Sean Gallup via Getty Images

The questions we should be asking ourselves are: Why do we keep seeing different variations of this Trump/Putin image? What is so funny about love between men? Why is the idea that failing masculinity through male-on-male affection one that our culture reproduces over and over again? Even in art-based contexts that are supposed to be progressive?

We all know that masculinity is fragile ― so fragile in fact that it seems to be the end-game that many Americans go to when they’re reaching for something to make fun of Trump about.

But we need to do better. There are ways to critique our president and his alleged problematic relationship with Vladimir Putin without placing that critique in a framework that, at the end of the day, is homophobic.

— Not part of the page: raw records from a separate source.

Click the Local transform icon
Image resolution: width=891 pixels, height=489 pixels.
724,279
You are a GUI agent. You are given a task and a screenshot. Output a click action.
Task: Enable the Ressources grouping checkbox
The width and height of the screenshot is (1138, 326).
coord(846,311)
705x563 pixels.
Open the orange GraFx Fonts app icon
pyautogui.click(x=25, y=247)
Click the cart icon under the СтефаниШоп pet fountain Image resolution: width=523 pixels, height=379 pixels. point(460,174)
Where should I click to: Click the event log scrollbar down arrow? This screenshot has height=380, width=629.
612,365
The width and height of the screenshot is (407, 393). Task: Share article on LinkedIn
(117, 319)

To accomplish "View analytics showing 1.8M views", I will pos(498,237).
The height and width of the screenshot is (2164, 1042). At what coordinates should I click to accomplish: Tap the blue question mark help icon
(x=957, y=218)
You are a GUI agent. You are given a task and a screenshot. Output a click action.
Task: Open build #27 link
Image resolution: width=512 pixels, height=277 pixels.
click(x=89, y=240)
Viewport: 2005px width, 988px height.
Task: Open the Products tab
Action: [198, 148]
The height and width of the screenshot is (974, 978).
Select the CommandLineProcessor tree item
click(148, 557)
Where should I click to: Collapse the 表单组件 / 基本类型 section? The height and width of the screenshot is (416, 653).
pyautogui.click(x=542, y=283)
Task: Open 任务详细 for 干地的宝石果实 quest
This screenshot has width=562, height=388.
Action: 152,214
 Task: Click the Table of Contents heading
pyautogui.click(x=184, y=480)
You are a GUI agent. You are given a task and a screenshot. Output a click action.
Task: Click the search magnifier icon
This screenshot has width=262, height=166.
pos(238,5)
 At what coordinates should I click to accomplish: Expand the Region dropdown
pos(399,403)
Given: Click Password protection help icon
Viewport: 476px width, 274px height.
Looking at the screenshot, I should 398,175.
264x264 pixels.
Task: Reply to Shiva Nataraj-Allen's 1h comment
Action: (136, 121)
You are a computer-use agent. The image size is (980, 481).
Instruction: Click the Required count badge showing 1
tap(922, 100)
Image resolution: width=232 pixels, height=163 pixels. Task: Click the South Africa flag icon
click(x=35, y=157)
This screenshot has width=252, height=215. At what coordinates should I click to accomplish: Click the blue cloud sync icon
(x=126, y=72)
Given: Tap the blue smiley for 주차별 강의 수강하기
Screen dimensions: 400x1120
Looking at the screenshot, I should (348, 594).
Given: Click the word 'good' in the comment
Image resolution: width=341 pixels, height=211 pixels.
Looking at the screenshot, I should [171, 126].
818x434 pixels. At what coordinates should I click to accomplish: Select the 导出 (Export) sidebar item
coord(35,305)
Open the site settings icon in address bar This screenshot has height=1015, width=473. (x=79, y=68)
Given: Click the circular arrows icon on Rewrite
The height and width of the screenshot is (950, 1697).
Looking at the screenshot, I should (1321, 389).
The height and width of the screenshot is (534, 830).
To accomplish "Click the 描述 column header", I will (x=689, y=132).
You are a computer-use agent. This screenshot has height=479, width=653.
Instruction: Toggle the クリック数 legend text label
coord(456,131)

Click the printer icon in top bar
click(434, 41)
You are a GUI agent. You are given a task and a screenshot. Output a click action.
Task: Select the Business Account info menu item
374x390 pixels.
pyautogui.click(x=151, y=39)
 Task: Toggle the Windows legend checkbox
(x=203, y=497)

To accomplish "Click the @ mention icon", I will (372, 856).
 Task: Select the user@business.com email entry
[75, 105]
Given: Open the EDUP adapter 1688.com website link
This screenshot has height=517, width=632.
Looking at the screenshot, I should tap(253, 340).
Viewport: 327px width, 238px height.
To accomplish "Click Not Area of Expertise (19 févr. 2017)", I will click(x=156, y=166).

To be fair, there is something to be said for the idea of reframing their relationship through a queer lens that empowers gayness and celebrates queer relationships. Tenderness between two men shouldn’t be alarming, even it it’s Trump and Putin.

But I suspect that isn’t the intentions of the artists creating these works.

We are all living in scary, surreal times. But let’s be intentional in the ways we’re dealing with that reality ― and intentional about the choices we make with our forms of resistance, no matter what medium that may be.